Even before her official seating on the School Committee next month, community activist Jamaica Miles pledges to be a sounding board for people with concerns about how the schools are run.
The 46-year-old recent school board member-elect hosted a forum to discuss what priorities the district should set as it receives an infusion of $40 million in additional state aid over the next three years.
Seven people attended in person. Others participated via Zoom.
Going forward, Miles indicated she would meet with constituents one to two times a month on Sunday afternoons, in advance of School Committee meetings, to give residents a level of access it hadn’t enjoyed previously.
Cynthia Farmer, a member of the Schenectady branch of the NAACP’s education committee, said she also works for New York State Higher Education, dealing with student loans and grants and scholarships.
Farmer expressed concern that Schenectady might not be taking full advantage of all the available federal grants to support programs she said the district needs.
Mentioning a specific federal program that provides tutoring, mentoring, college tours, college readiness, with summer camps, Farmer asserted: “I don’t know who makes the choice to write for grants. Is it the grant writer, or is it the people that the grant writer works for, who are making these choices?”
Farmer also called for pipeline programs from the high school to Schenectady Community College and Union College in the city.
“How many of our graduates go to Union College?” she asked.
Another attendee who didn’t want to be identified called for Schenectady to join Niskayuna in completing an equity audit.
Thearse McCalmon, whose daughter in the high school is the last of her four children who have enrolled in the district, said she was availing herself to the group to help and because she didn’t want the additional state money spent on what she said were nonsensical items.

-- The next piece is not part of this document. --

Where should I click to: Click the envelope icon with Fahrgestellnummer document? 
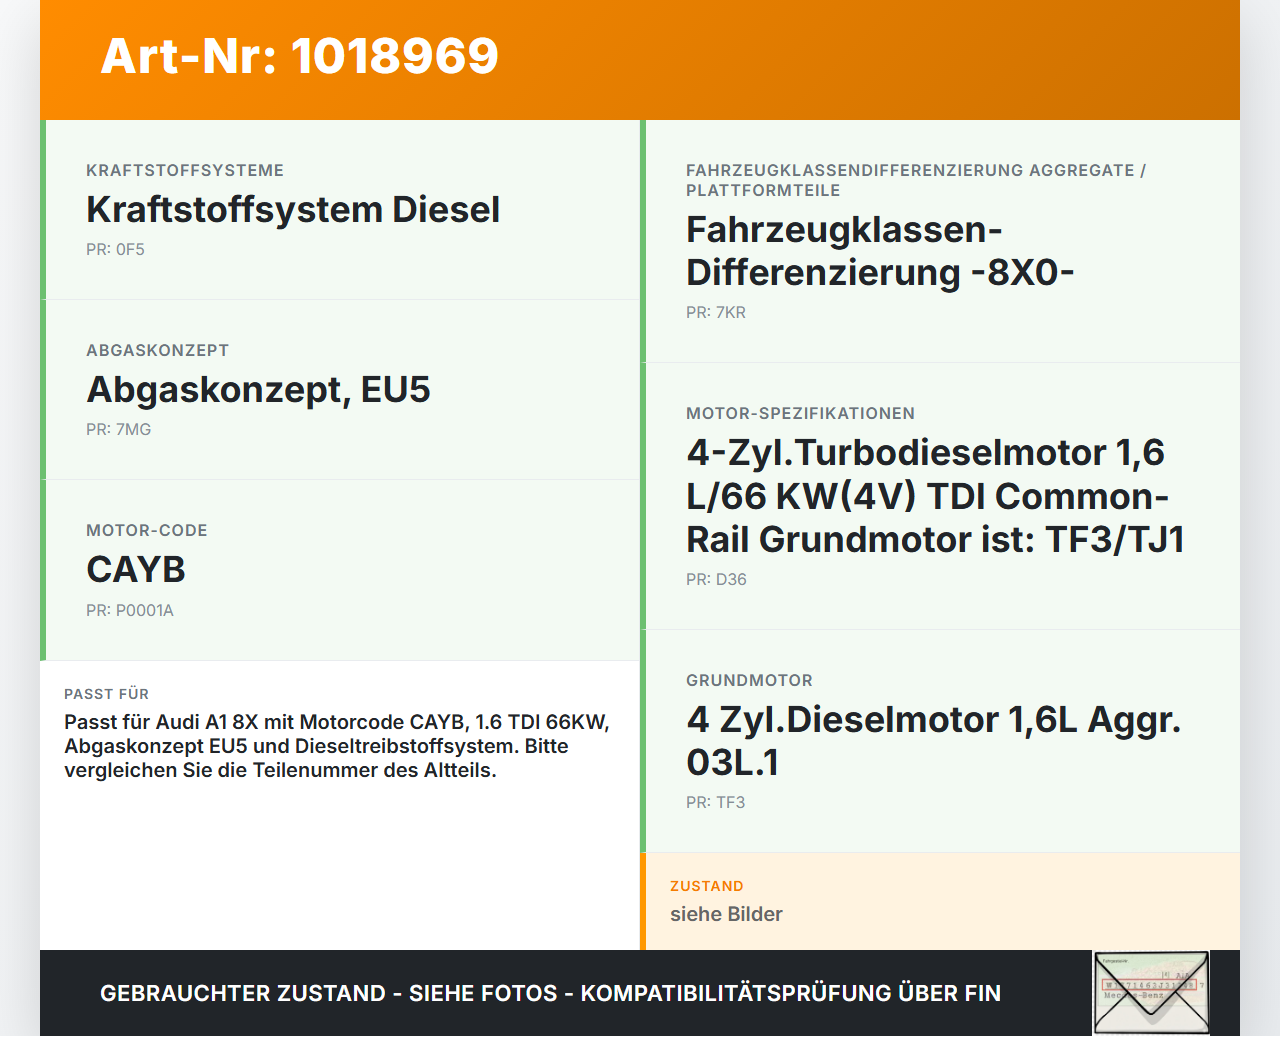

She called for a better way of vetting superintendents, because the most recent process was not inclusive.
Attendee Brianne Briaker asked Miles how the district was going to feel about her having public meetings outside of the public board meetings.
Miles said individual board members have one-on-one conversations with teachers and attend different meetings that they have like anti-racism workshops for which they aren’t required to notify the public.

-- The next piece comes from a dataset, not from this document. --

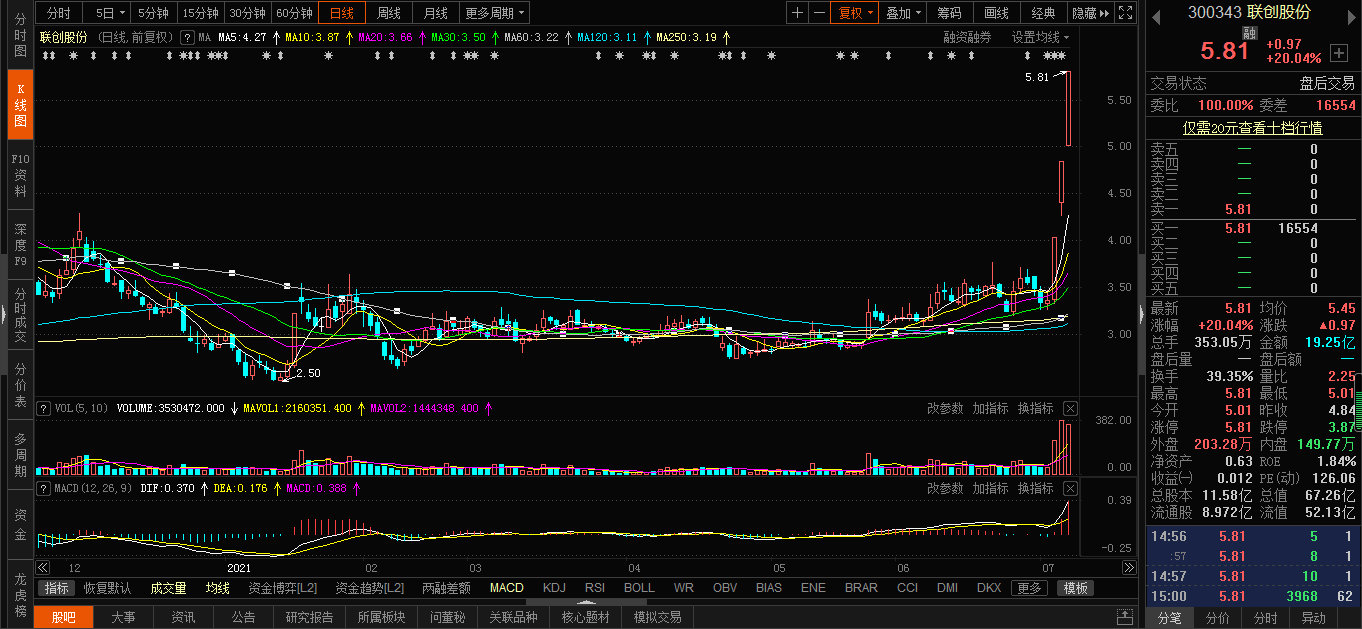Click the 仅需20元查看十档行情 link
The height and width of the screenshot is (629, 1362).
(x=1253, y=128)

“I will say this,” Miles continued. “That is my job. Like my job as co-founder of All of Us community action group is literally to talk to people and to hear from them. What are their questions, their comments, their concerns, and what are the solutions we come up with as a community to fix those questions, comments and concerns?”
Miles said that if her activism prevented her from doing her job as a school board member, somebody should have flagged that a long time ago.
Farmer said she felt Miles was on solid ground, with her activities no different than a city council member holding a town hall with constituents and bringing the feedback to the board.
“I believe that what you’re doing, should be influencing the other members of the board to do the same thing,” Farmer said.
Miles said she wanted to provide the public access to meeting agendas that better prepares them for meetings.
She expressed displeasure that the committee receives agendas the Friday prior to meetings, well before the general public can view them.
Miles and others also said they wanted to change what they said was the district’s unresponsiveness to people who address the board during meetings.
Other districts in the county and elsewhere at the very least designate an employee to track down the speaker to say that their comment was acknowledged and would be researched.
Miles said it’s been “the rare occasion” that she’s ever spoken at a school board meeting and gotten a response.